Na het vertrek van de Spanjaarden kocht
de burgemeester van Terneuzen, Johan
Serlippens de Moffenschans. Hij maakte
de verlaten schans tot een buitenplaats.
Het echtpaar Serlippens was zeer bevriend
met Petrus Hondius (1578?-1621), predikant
in Terneuzen. Hondius was ook een bekend
kruidkundige, die heel veel tijd op de
Moffenschans doorbracht. Hij leefde zich
uit in de tuin van zijn vrienden, de
Moffenschans was in haar bloeitijd bekend
in de botanische wereld. Hondius was een
voorbeeld van het op grote schaal leveren
van tuinbouw, en zou zelfs als eerste in
Nederland maïs gekweekt hebben.
════
◆ Gegeven opdracht 1: Geef uit het fragment alles van "Het echtpaar Serlippens" tot en met "maïs gekweekt hebben." opnieuw weer. Hernoem daarin "Moffenschans" telkens tot "Hondiushof".
◆ Gegeven opdracht 2: Ga na of de volgende uitspraken met het fragment overeenkomen: (a) Hondius was predikant in Terneuzen; (b) Johan Serlippens was burgemeester van Middelburg; (c) Hondius bracht weinig tijd door op de Moffenschans. Beantwoord elke uitspraak met ja of nee en citeer de woorden uit het fragment die de doorslag geven.

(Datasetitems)
════
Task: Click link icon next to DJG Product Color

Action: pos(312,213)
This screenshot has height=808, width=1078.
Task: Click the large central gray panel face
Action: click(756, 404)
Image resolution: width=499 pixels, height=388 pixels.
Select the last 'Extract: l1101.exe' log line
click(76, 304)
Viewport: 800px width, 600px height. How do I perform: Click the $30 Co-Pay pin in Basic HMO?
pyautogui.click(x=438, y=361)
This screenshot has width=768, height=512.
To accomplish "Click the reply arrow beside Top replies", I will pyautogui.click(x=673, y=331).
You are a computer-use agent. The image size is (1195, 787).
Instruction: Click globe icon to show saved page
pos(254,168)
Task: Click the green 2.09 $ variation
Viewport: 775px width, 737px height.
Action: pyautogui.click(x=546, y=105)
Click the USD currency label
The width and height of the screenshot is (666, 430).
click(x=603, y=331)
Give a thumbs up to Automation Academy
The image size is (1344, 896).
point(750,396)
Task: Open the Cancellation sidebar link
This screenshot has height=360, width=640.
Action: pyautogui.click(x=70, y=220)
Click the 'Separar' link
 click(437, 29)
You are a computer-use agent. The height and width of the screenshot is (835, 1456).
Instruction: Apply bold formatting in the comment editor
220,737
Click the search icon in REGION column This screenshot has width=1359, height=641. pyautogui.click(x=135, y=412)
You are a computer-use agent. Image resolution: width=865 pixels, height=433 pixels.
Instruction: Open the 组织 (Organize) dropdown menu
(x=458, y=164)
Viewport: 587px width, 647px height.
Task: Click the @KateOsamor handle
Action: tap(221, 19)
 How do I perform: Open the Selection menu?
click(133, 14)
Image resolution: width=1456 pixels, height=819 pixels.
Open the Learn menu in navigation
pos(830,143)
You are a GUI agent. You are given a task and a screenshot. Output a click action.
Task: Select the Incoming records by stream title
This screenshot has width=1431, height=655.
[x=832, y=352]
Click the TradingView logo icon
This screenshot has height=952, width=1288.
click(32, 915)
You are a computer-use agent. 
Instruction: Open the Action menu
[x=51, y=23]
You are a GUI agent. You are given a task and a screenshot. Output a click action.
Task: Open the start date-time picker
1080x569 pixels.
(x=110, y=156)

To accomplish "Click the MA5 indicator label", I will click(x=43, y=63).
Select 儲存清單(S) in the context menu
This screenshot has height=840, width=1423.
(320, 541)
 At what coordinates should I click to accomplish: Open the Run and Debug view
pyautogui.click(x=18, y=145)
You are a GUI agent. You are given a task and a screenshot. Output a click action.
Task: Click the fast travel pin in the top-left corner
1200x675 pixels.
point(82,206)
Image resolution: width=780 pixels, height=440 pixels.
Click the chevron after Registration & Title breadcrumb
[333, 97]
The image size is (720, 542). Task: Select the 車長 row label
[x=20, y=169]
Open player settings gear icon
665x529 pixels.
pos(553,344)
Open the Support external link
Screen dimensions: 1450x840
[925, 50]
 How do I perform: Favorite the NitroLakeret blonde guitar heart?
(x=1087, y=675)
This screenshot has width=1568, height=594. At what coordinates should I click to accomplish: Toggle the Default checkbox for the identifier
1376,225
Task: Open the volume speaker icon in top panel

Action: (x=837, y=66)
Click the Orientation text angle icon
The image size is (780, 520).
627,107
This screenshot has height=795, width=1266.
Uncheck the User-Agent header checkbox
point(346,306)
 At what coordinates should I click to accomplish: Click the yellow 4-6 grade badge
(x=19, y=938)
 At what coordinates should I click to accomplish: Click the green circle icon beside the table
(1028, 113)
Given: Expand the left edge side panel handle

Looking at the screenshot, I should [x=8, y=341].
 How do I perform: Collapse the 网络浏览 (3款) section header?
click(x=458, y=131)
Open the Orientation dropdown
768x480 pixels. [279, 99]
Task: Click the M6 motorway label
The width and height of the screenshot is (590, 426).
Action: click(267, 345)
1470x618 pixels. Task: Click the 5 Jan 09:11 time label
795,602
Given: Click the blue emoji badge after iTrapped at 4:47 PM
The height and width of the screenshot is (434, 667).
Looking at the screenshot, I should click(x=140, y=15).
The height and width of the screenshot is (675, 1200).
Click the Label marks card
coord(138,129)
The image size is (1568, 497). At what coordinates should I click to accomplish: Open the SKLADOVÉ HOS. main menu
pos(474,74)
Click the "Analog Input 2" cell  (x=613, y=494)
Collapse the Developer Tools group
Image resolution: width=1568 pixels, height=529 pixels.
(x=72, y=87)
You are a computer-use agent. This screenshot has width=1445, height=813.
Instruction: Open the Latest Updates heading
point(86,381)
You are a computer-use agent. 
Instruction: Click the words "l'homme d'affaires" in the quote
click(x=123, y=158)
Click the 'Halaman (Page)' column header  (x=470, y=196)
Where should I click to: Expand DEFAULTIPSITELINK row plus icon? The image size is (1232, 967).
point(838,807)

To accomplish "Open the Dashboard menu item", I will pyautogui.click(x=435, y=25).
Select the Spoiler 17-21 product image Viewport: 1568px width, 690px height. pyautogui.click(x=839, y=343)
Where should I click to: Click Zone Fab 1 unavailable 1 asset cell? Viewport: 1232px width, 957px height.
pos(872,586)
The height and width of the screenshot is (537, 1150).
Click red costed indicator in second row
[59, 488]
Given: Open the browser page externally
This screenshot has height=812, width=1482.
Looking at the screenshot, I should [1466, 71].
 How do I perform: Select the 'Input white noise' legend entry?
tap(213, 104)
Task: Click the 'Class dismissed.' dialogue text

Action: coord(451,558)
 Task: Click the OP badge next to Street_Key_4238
════
◆ Verwacht antwoord 1:
Het echtpaar Serlippens was zeer bevriend
met Petrus Hondius (1578?-1621), predikant
in Terneuzen. Hondius was ook een bekend
kruidkundige, die heel veel tijd op de
Hondiushof doorbracht. Hij leefde zich
uit in de tuin van zijn vrienden, de
Hondiushof was in haar bloeitijd bekend
in de botanische wereld. Hondius was een
voorbeeld van het op grote schaal leveren
van tuinbouw, en zou zelfs als eerste in
Nederland maïs gekweekt hebben.

◆ Verwacht antwoord 2:
(a) Ja: "predikant in Terneuzen".
(b) Nee: "de burgemeester van Terneuzen, Johan Serlippens".
(c) Nee: "die heel veel tijd op de Moffenschans doorbracht".